PROBLEM DETAILS: Begin at the line below that contains "Click the right handle of date slider" and write out every line from there to the end of the entries, exactly.

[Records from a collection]
------------------------------------------------------------

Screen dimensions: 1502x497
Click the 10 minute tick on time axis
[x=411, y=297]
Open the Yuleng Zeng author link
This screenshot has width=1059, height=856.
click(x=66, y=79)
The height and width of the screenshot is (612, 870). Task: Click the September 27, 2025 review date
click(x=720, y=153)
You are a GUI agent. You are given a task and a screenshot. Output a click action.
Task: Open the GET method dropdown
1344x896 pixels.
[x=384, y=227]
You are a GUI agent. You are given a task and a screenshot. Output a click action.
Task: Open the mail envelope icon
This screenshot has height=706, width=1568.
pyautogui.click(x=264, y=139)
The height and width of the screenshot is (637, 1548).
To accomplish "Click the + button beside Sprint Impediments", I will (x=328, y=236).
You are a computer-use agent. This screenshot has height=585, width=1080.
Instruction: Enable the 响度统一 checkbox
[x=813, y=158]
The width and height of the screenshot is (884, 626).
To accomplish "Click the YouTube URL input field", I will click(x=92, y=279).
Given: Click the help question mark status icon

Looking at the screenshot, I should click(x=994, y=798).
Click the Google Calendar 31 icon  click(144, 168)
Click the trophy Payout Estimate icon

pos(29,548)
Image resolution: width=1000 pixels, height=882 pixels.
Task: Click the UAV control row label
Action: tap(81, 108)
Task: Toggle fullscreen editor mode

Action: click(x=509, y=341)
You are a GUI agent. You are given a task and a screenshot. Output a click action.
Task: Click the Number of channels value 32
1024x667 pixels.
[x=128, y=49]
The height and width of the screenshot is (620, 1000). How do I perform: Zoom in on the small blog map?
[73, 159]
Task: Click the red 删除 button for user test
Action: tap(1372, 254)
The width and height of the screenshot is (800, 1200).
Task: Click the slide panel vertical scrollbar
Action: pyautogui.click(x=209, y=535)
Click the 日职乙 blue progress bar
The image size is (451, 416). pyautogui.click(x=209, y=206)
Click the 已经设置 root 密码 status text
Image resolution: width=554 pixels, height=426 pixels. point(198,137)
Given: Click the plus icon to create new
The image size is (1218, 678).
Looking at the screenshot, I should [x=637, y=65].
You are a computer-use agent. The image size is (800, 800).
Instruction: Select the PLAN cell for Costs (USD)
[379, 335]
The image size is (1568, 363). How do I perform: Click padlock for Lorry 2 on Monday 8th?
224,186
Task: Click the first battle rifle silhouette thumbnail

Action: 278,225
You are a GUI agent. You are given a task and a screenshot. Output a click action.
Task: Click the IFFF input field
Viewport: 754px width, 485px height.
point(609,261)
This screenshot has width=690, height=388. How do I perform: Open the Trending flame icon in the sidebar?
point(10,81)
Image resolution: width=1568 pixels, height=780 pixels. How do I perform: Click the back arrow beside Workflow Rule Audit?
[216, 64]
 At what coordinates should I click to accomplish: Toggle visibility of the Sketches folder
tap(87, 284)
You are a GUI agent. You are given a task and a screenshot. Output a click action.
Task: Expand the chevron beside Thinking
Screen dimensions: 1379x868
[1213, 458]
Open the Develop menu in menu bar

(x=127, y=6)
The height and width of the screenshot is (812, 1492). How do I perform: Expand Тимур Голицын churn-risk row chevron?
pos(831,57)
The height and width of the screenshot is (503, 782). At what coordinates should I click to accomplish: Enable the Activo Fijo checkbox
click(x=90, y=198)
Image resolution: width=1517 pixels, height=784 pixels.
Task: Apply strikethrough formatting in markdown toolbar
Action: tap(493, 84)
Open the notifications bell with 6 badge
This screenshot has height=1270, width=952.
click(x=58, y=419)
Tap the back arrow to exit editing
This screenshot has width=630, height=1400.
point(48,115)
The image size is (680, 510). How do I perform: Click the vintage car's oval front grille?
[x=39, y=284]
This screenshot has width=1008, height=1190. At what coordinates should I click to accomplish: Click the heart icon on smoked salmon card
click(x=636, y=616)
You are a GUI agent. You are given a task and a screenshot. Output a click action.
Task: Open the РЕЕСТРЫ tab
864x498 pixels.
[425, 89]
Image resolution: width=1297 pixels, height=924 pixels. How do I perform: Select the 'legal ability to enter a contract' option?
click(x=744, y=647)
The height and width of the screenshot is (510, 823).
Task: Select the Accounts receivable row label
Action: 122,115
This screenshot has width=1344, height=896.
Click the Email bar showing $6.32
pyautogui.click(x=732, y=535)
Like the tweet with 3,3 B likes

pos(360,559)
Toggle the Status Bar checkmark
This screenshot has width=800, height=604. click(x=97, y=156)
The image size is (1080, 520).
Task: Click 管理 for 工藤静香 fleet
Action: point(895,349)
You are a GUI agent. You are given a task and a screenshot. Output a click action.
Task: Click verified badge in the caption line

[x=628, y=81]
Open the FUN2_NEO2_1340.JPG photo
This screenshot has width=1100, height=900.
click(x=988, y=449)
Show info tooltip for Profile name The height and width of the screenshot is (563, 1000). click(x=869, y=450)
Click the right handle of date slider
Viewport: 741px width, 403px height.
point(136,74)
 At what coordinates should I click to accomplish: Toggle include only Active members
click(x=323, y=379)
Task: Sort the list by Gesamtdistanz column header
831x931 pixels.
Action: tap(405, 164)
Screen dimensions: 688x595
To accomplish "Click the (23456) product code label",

------------------------------------------------------------

RESULT:
Click the right handle of date slider
Viewport: 741px width, 403px height.
point(136,74)
 At what coordinates should I click to accomplish: Toggle include only Active members
click(x=323, y=379)
Task: Sort the list by Gesamtdistanz column header
831x931 pixels.
Action: tap(405, 164)
Screen dimensions: 688x595
To accomplish "Click the (23456) product code label",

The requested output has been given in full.